Gus and his wife Marty were utterly inspired to do this work by Dr. King. Gus once told me how he and Marty sat in front of their TV screens watching the brutality that transpired during the 1965 March on Selma, and in that moment they knew they would have to do something to rebalance the scales of privilege in America. They would devote the rest of their lives to doing that. "Differences must be immediately experienced, treasured and understood," Gus wrote in the school's inaugural brochure, "because a school that avoids differences places education outside the context of living."

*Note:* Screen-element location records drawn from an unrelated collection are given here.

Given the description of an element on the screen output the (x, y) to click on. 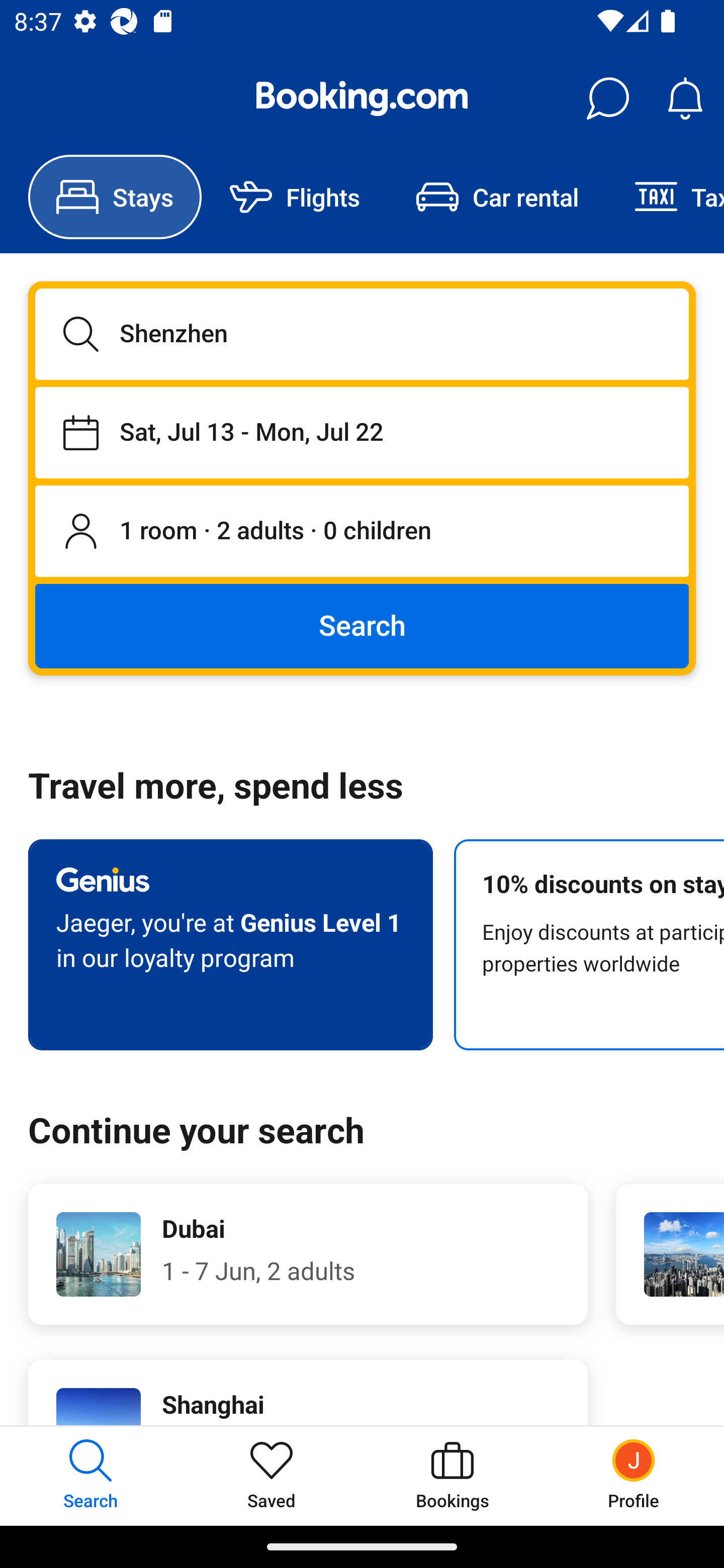
Messages (607, 98)
Notifications (685, 98)
Stays (114, 197)
Flights (294, 197)
Car rental (497, 197)
Taxi (665, 197)
Shenzhen (361, 333)
Staying from Sat, Jul 13 until Mon, Jul 22 (361, 432)
1 room, 2 adults, 0 children (361, 531)
Search (361, 625)
Dubai 1 - 7 Jun, 2 adults (307, 1253)
Saved (271, 1475)
Bookings (452, 1475)
Profile (633, 1475)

As an editor, I ended up being a sort of midwife to Gus's book and I believe it is work I was meant to do--work I was honored to do. Perhaps it is why I happened across this small progressive school in the first place, and why its very walls whispered to me that this was to be my daughter's place. Surely it is why, the first time I heard Gus speak at a conference about his life's work, I went up to him afterwards and gushed, "You need to write a book about this." He looked somewhat startled, I was a stranger to him then, and he stammered, "Well, I'm trying to do that." Gus was retired by that time, and was no longer a daily presence at the school. But four years later, he approached me in the living room of the school, which was then located in what used to be a very grand townhouse on the margin of the Upper East Side and Harlem, and he said, "Well, I have completed a draft of that book, and I would like it if you could read it and tell me what you think." It was the first time we had spoken since the day I so presumptuously suggested he write his story.

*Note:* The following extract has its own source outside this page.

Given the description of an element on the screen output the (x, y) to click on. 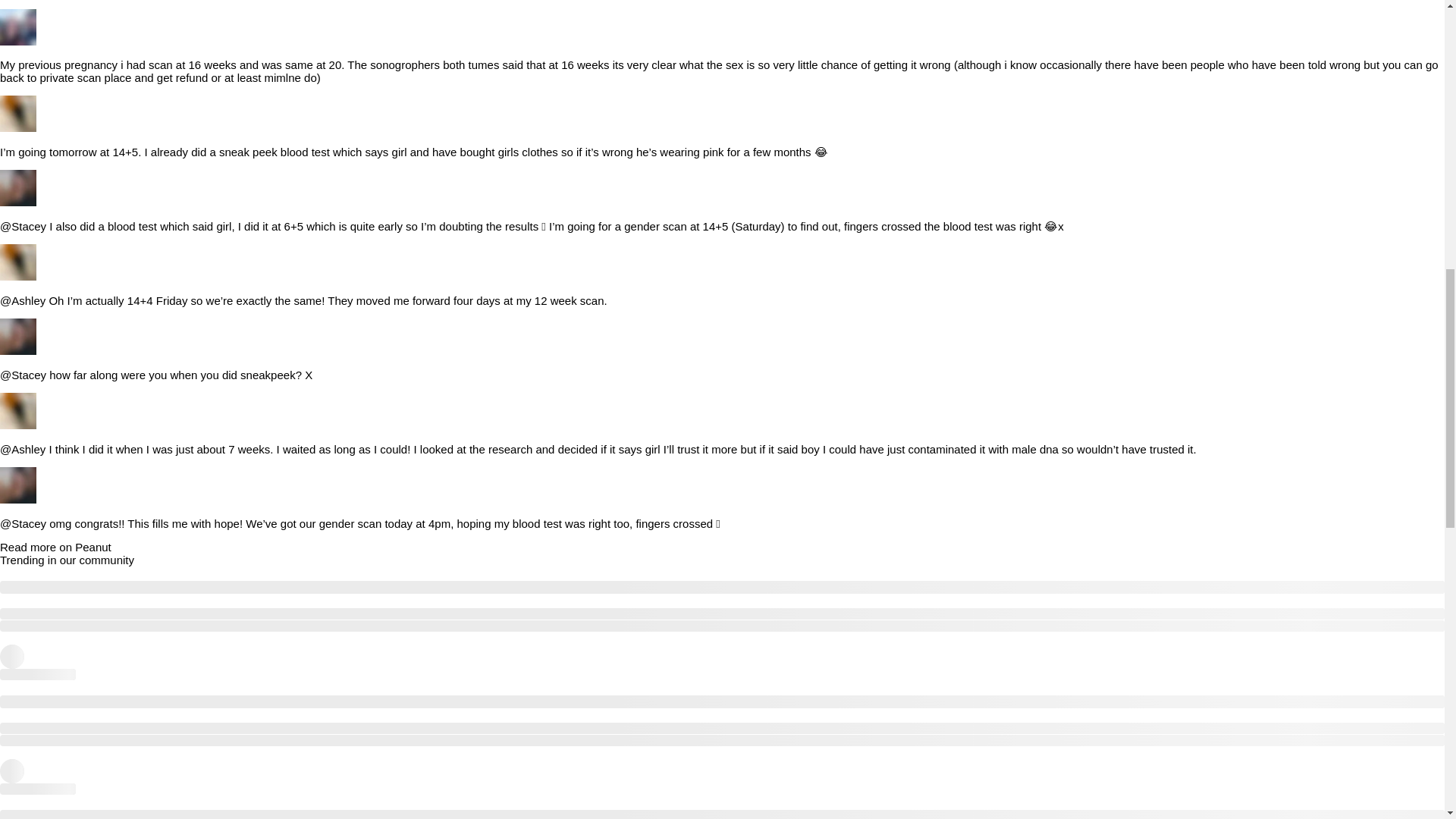
Read more on Peanut (56, 546)
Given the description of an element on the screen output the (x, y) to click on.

The next day when I dropped my then fifth-grader off at school, Gus had left for me 600 single-spaced pages in a binder. Over the next year, working together, we reorganized and edited the book down to 353 pages that tell the very moving story of a man committed to a mission despite all manner of obstacles, and a school committed to realizing the dream of Dr. Martin Luther King Jr. My daughter is immeasurably richer because of her foundational experience at this school, and its working organic farm. But not just my daughter, our entire family was positively imprinted by our connection to this "beloved community." Thank you, Gus, for the lifelong friendships forged, the minds opened, in a school that sends children out into the world as people of conscience, courage, and purpose, as connectors, as healers, as change-makers. Thank you, Gus, for using your life to pursue our highest good. The world is a better place because you were here. Rest In Peace. You've so richly earned it. Your legacy will live on.
August 14, 1934—July 09, 2017
This appeared in "Remembering Gus Trowbridge." I'm re-posting it here for my own record, and because I believe good ripples out. Gus's vision and purpose changed us all.